È piuttosto difficile trattare con l'idea di essere veramente un padre. Provano sentimenti di paura nell'accettarlo, farsi coinvolgere, imparare cosa fare e come partecipare alla vita familiare. La parte di impegno è una cosa pesante per me adesso.

Chiedete a qualsiasi nuovo papà delle sue prime esperienze di paternità e probabilmente dirà qualcosa del genere: "Non sono sicuro di quello che sento. I miei pensieri sono tutti confusi." Sentimenti diversi vanno e vengono. "È difficile dire cosa sta succedendo dentro di me." Quindi probabilmente cambierà argomento. Perché? Perché di gran lunga i sentimenti più difficili per gli uomini di cui parlare sono le loro preoccupazioni e preoccupazioni - in breve, le loro paure.

I cambiamenti drammatici dello stile di vita che accompagnano l'ingresso nella paternità sollevano paure di ogni tipo.
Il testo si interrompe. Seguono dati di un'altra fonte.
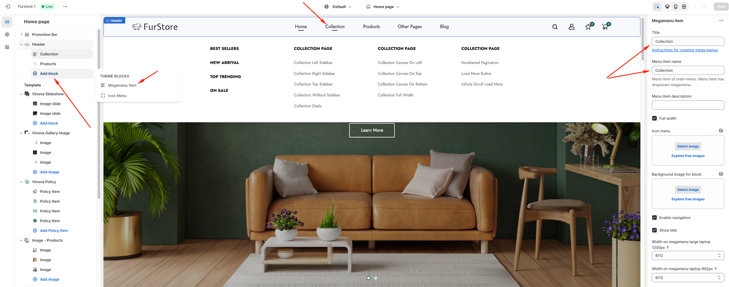Uncheck the Full width checkbox

(x=654, y=118)
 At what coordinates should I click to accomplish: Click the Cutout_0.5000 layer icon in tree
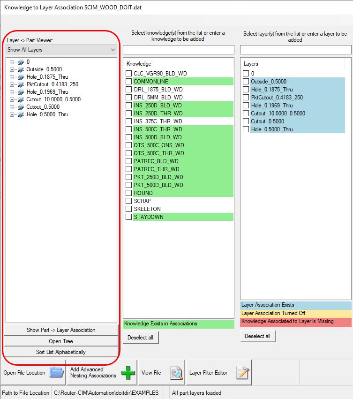21,107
Alcuni di noi si preoccupano di essere in grado di fornire una famiglia ("In che modo potrò mettere i miei figli al college da solo, come ha fatto mio padre?"). Altri sono angosciati dall'essere un buon modello per i loro figli ("Come posso insegnare loro quando ho dei problemi miei?"), Mentre altri ancora hanno paura dell'ignoto ("Ne ho passate tante, ma io So molto di essere un papà. "). Persino i padri veterani si preoccupano: si prendono cura di pagare più conti, o di essere troppo vecchi per le notti insonni che sanno. Riluttanti a parlare delle paure che ci affliggono, soffriamo in isolamento. E nel non indirizzarli direttamente, li inavvertitamente li inoltriamo ai nostri figli che, dopo tutto, interiorizzano molto di ciò che vedono a casa.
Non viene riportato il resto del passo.